Não posso falar deste processo criminal por duas razões:
1. Porque não conheço o processo (e diz-me a experiência que não devo falar de coisas que desconheço);
2. Mesmo que conhecesse os trâmites, o meu Código Deontológico não me permite falar de processos pendentes, e na realidade esta decisão, ainda não transitou em julgado;
Mas posso falar sobre os processos sumários, em direito processual penal, e sobre o crime de injúria ao órgão de soberania Presidente da República. Mas toda a gente ficaria absolutamente entediada.
Como crime público que é, o Ministério Público (MP) tem legitimidade para andar com este processo para a frente. O que significa que as forças da autoridade (que coadjuvam o MP) também podem tomar medidas que vêm no Código de Processo Penal (CPP) como a detenção de cidadão quando apanhado em flagrante delito.
Foi o que aconteceu neste caso de Elvas. O cidadão gritou, em forma de apupo, ao Presidente da República "Vai trabalhar malandro", um agente da PSP estava por perto, deteve-o em flagrante delito, algemou-o em frente aos filhos e levou-o a tribunal para julgamento sumário. A acusação provou-se e a juiz não teve outro remédio senão condená-lo.
Exagerado? Falta de bom senso? Abertura de processos que depois não se podem fechar? Tudo e mais alguma coisa. O problema é que na Justiça não" se dão jeitos", e uma vez aberto um processo (NUIPC - Número Único Individual de Processo Criminal) já não se pode voltar atrás.
Ainda gostava de saber quem é este "Sr. agente" que respira patriotismo e acha que bom senso é deter um cidadão que manda o PR trabalhar, quando este mesmo PR ofende todos os dias os portugueses... Mil vezes levar um processo disciplinar do que deter este cidadão. Mas é este bom senso, coragem, que vão fazendo a distinção entre os cidadãos nos lugares que ocupam.
O agente diz que o cidadão não disse apenas isto contra o PR. Como aquilo que o agente diz faz fé pública a única maneira de deitar o auto de notícia abaixo é apresentar testemunhas que por ali pululavam.

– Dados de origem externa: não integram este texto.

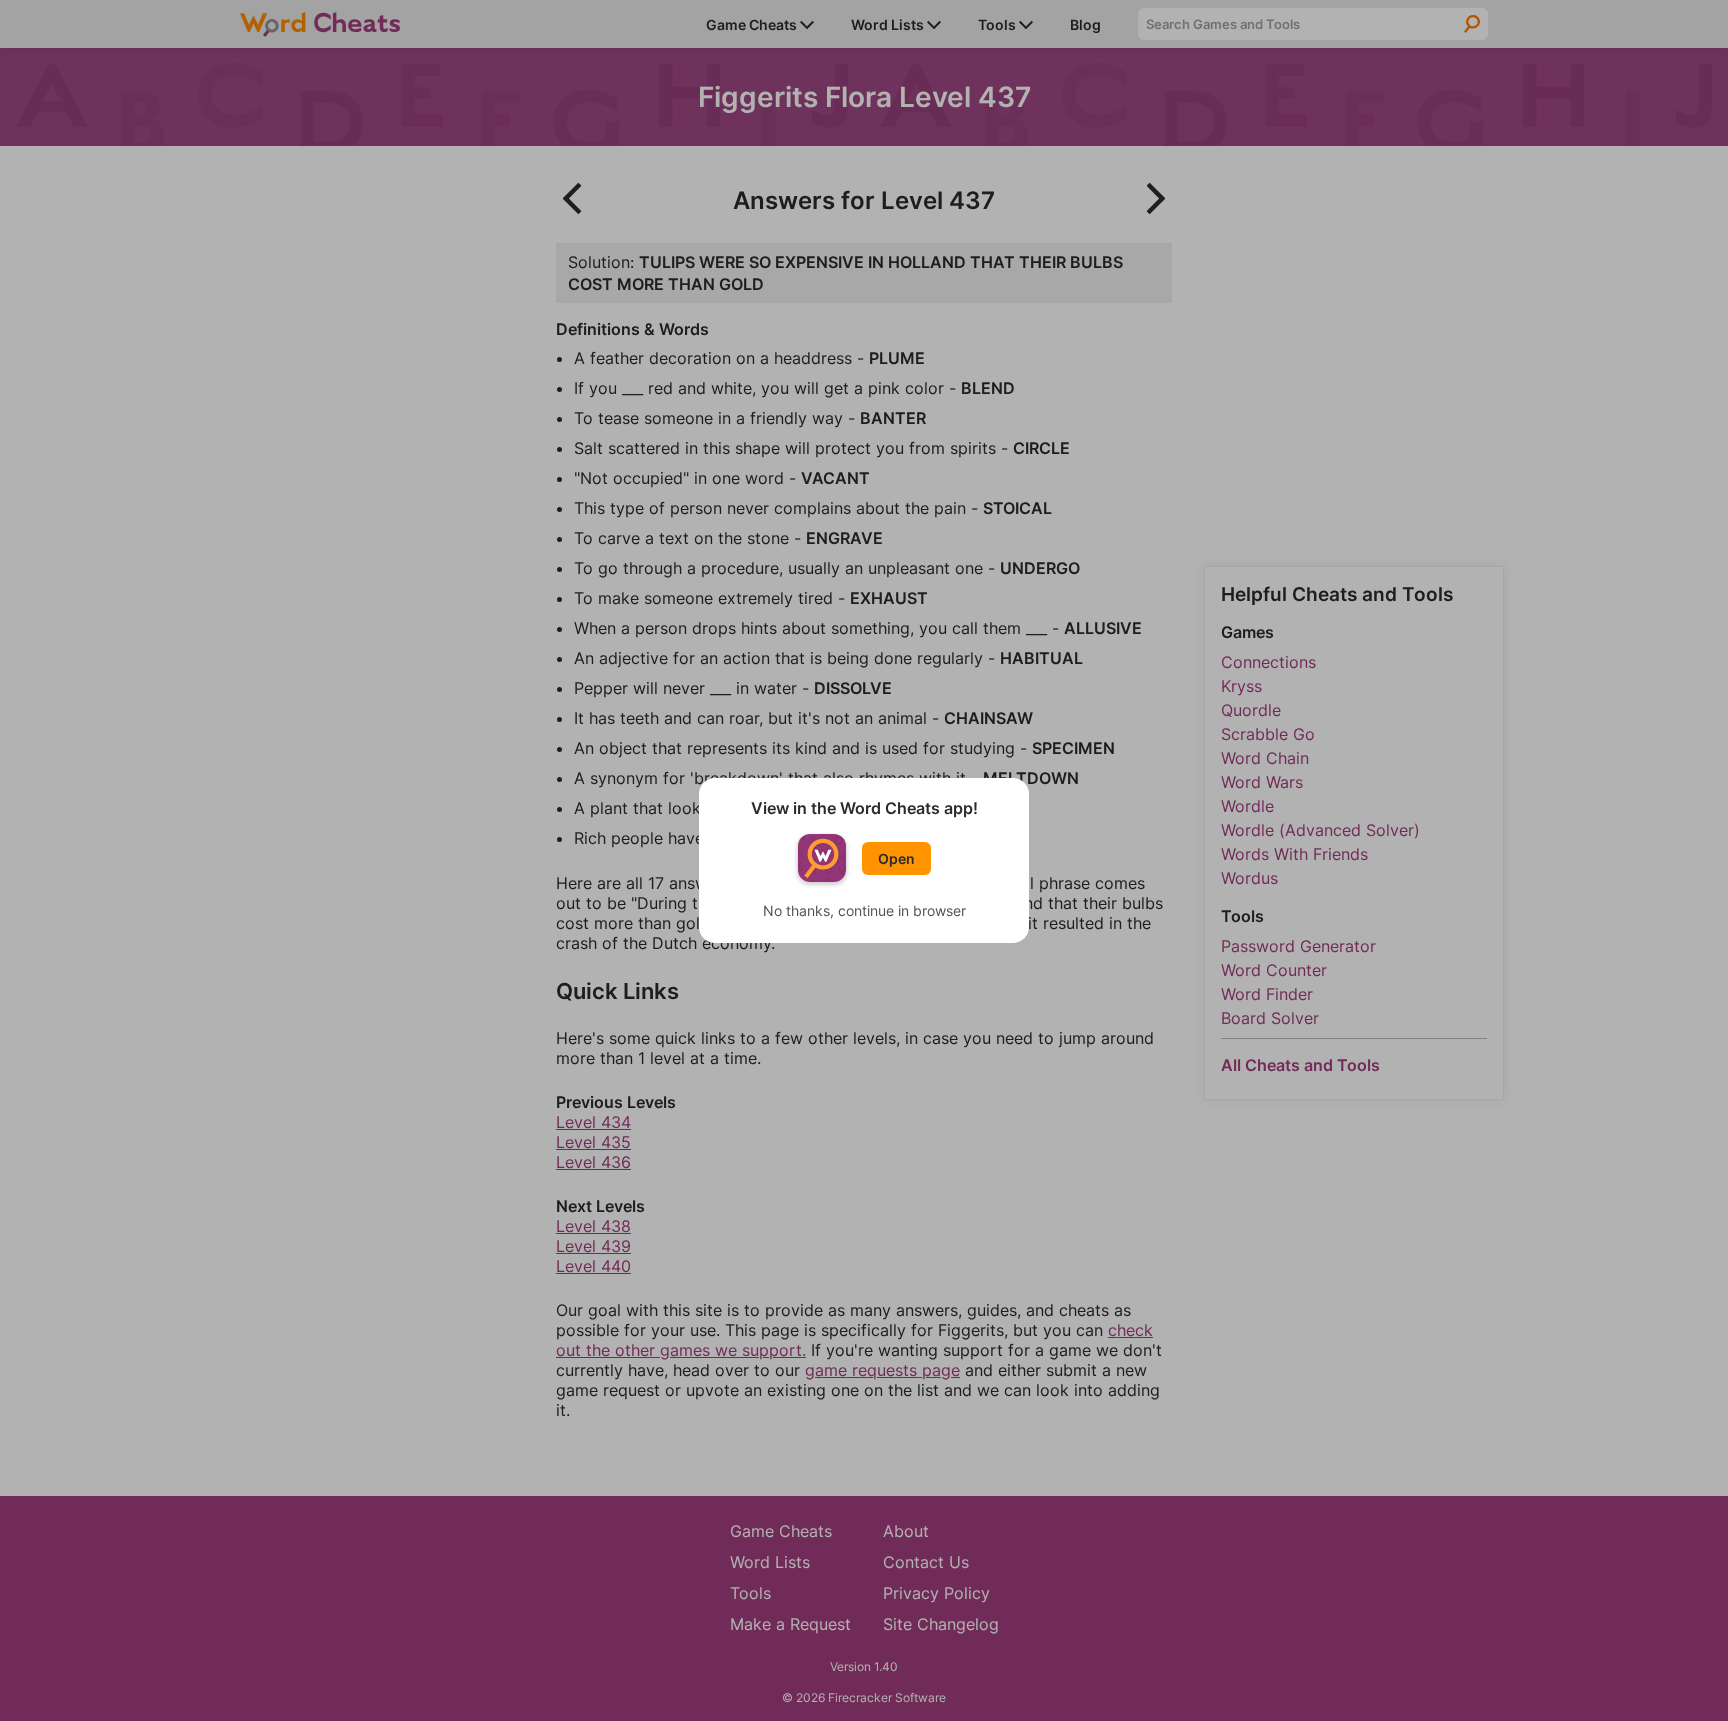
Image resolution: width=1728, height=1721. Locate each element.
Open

Os tribunais têm de aplicar a Lei, custe o que custar, agrade ou não. É para isso que existem bons advogados. E os bons advogados, mesmo em sumário, pedem prazo para apresentação de prova (que os cidadãos reclamam: isso atrasa a Justiça!); e esgrimam argumentos para excluir a culpa e/ou ilicitude (mais uma sessão e os cidadãos reclamam: isso atrasa a Justiça!).

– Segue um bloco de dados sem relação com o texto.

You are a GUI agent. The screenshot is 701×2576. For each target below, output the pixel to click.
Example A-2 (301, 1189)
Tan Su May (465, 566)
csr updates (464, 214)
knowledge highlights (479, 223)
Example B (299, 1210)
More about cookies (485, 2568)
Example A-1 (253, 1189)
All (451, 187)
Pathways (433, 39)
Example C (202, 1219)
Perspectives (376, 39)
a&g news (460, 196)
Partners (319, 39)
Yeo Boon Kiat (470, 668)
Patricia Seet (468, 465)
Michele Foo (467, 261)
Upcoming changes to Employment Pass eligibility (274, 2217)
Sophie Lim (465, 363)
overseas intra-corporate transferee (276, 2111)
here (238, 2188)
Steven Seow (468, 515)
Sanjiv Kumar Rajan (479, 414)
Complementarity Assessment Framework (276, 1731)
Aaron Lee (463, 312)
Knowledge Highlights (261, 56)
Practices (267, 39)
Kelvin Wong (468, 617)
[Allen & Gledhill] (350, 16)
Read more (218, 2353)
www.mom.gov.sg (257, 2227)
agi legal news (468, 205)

Cada caso é um caso, e daquilo que conheço este caso tem contornos difíceis de entender, processualmente falando: desde o agente patriota, passando por uma condenação sumária sem qualquer produção de prova, até ao exagero da própria multa. Quanto a esta última a solução é simples: RECORRE-SE (recursos, aquelas peças processuais que os cidadãos entendem como actos dilatórios praticados pelos advogados?! Esses mesmos.)
O Miguel Sousa Tavares também será condenado se chegar a julgamento. A única diferença entre o MST e este cidadão é que o primeiro vai conseguir arquivar o processo ( não por influências, ou amizades ou "jeitos" - já não há paciência para mitos - mas antes porque vai ser representado por um advogado amigo competente que muito provavelmente não lhe levará um cêntimo pelos autos); o segundo muito provavelmente foi representado pelo estagiário que estava de escala no Tribunal de Elvas que saberá q.b. de Processo Penal, mas falta-lhe a estaleca para lidar com um processo que pode e tomou as proporções que tomou.

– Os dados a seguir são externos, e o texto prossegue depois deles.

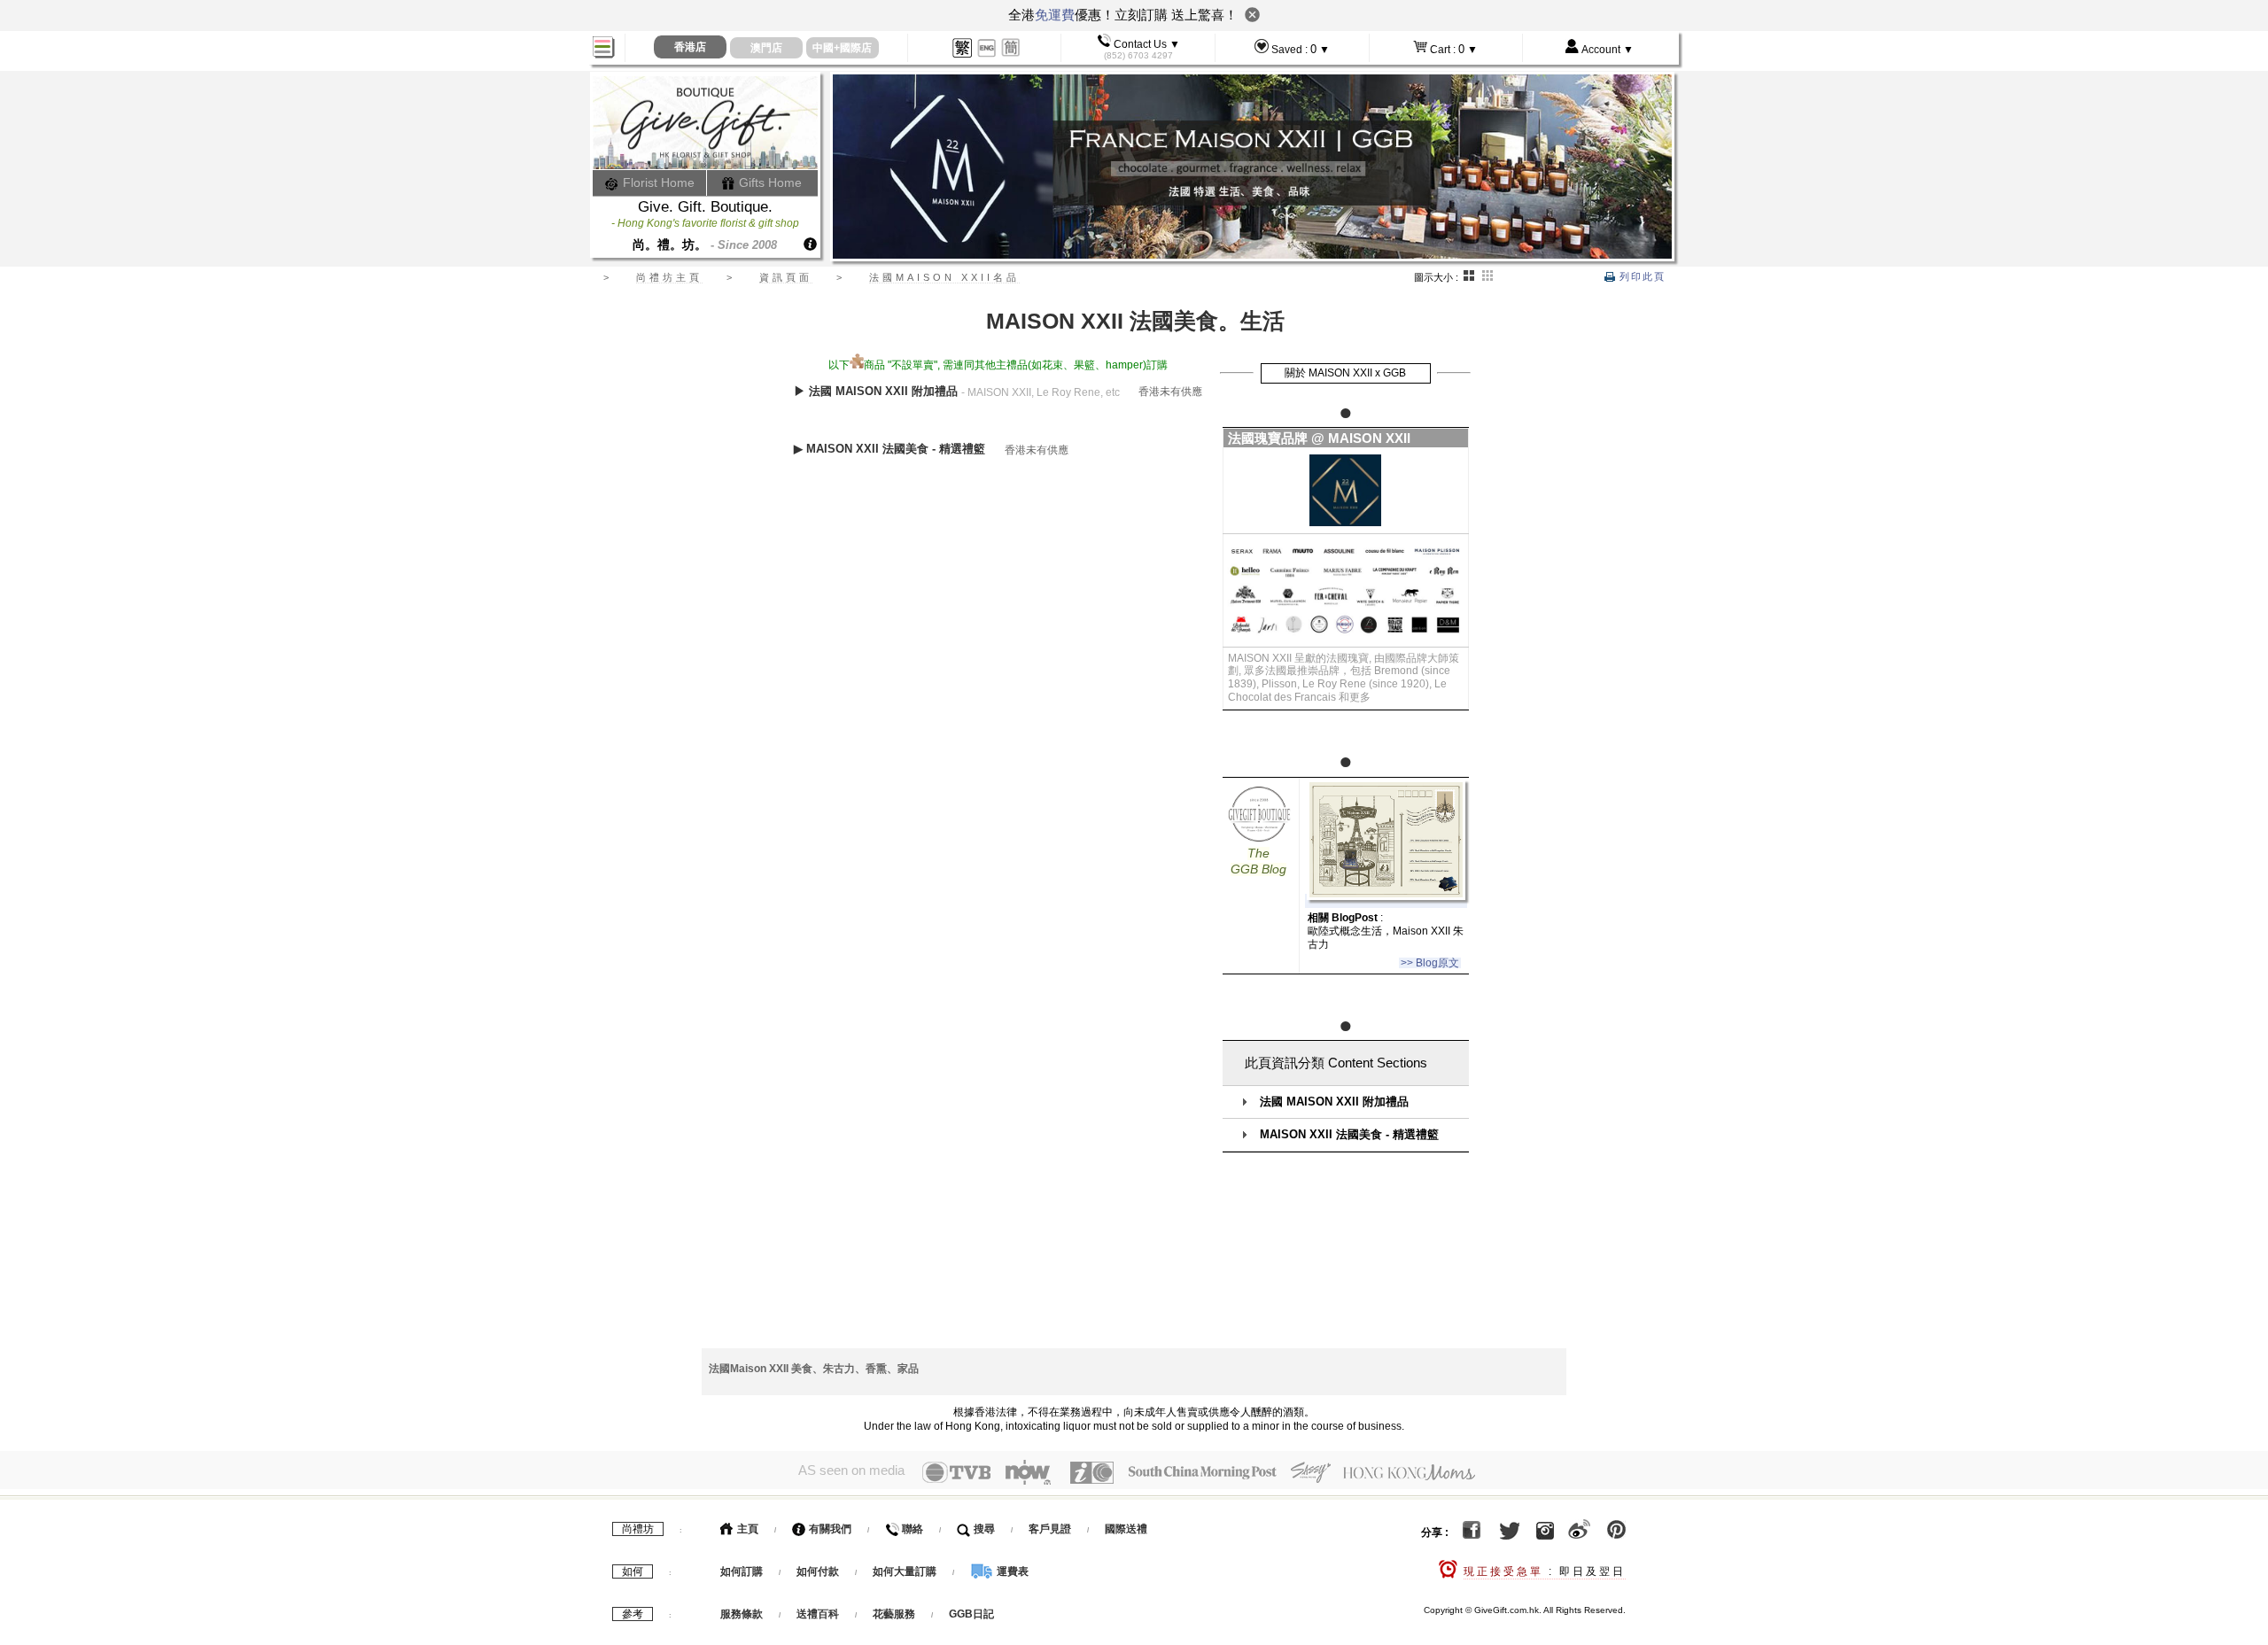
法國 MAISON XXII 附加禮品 (1334, 1102)
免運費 (1055, 14)
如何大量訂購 (906, 1571)
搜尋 (983, 1529)
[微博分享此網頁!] (1579, 1532)
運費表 (1011, 1571)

E no fim é de se perguntar: e o cidadão recorreu? Quer recorrer? Devia. Muitas vezes e apesar de devidamente advertidos, não querem recorrer. Se ele ganhar na Relação de Évora não paga as custas. (Pois que muitas das vezes só se pensa no quantitativo e não no qualitativo).
Para além de ser uma questão de Justiça é também uma maneira de mostrar à pessoa que ocupa o cargo de PR que não o queremos lá, que estamos fartos de tanta incompetência, de tanto desajuste social, de tanta falta de vergonha na cara.
Só para colmatar com a cereja no topo do bolo, no caso MST a queixa foi apresentada pela própria Casa Civil da Presidência da República; neste último caso, a mesma Casa Civil, após a condenação do cidadão, veio, logo, em comunicado dizer que não tinha nada a ver com este caso uma vez que não tinha apresentado queixa.
Este país precisa basicamente de tudo. Uma Revolução a sério, especialmente de valores.